EXERCISE PROMPT:
Transcribe every line of the items below word for word, leaving out the pictures.
** Start RECORDS SHOWN **
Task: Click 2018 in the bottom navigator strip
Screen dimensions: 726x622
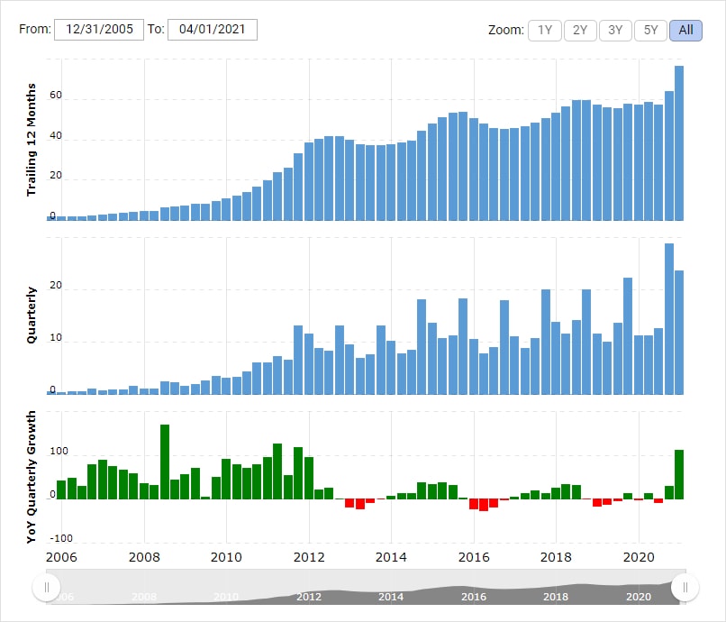Action: 556,597
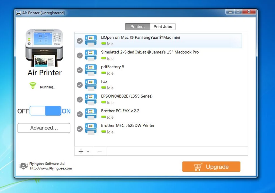Click the green Wi-Fi running status icon
This screenshot has width=275, height=193.
tap(33, 86)
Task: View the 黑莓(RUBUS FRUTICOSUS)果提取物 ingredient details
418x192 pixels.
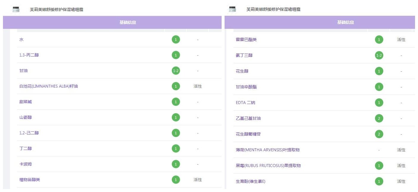Action: [268, 166]
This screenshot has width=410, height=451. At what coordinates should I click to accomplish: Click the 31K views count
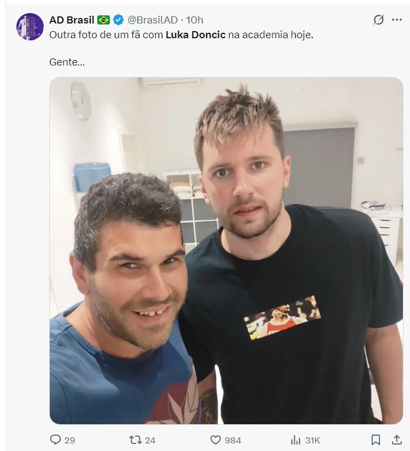click(313, 440)
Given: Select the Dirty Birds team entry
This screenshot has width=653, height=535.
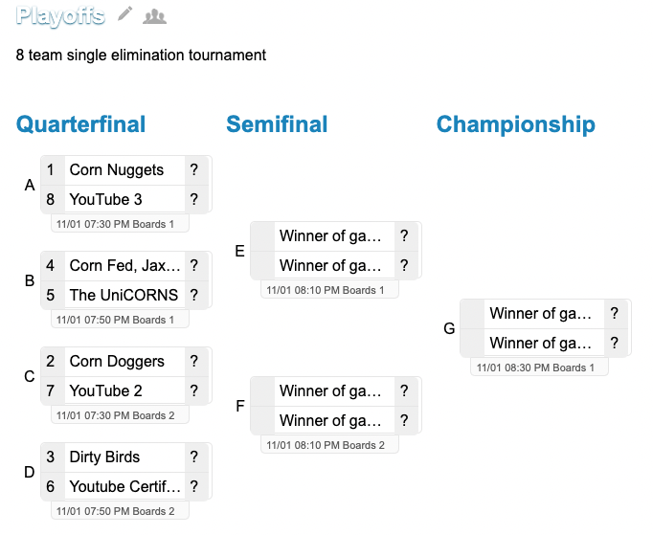Looking at the screenshot, I should tap(104, 457).
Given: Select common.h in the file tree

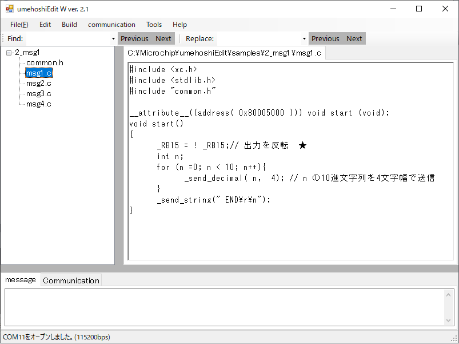Looking at the screenshot, I should click(45, 63).
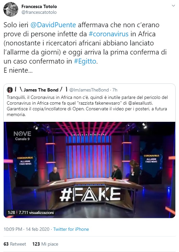View the 63 Retweet list
The width and height of the screenshot is (179, 252).
tap(15, 244)
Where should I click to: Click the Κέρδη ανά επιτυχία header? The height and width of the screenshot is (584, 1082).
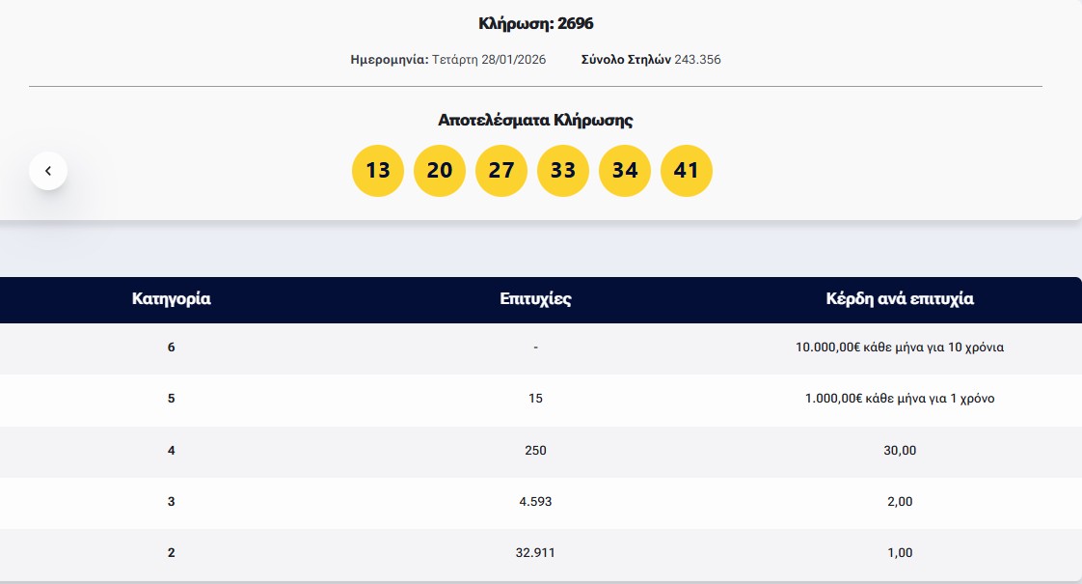(900, 299)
** End RECORDS SHOWN **
ANSWER:
Task: Click 2018 in the bottom navigator strip
Screen dimensions: 726x622
Action: 556,597
Click the green Wi-Fi running status icon
This screenshot has width=275, height=193.
tap(33, 86)
Task: View the 黑莓(RUBUS FRUTICOSUS)果提取物 ingredient details
418x192 pixels.
Action: [268, 166]
This screenshot has width=410, height=451. At what coordinates should I click to accomplish: Click the 31K views count
click(313, 440)
Given: Select the Dirty Birds team entry
This screenshot has width=653, height=535.
Looking at the screenshot, I should tap(104, 457).
Given: Select common.h in the file tree

Looking at the screenshot, I should click(45, 63).
View the 63 Retweet list
The width and height of the screenshot is (179, 252).
tap(15, 244)
Where should I click to: Click the Κέρδη ανά επιτυχία header? The height and width of the screenshot is (584, 1082).
(900, 299)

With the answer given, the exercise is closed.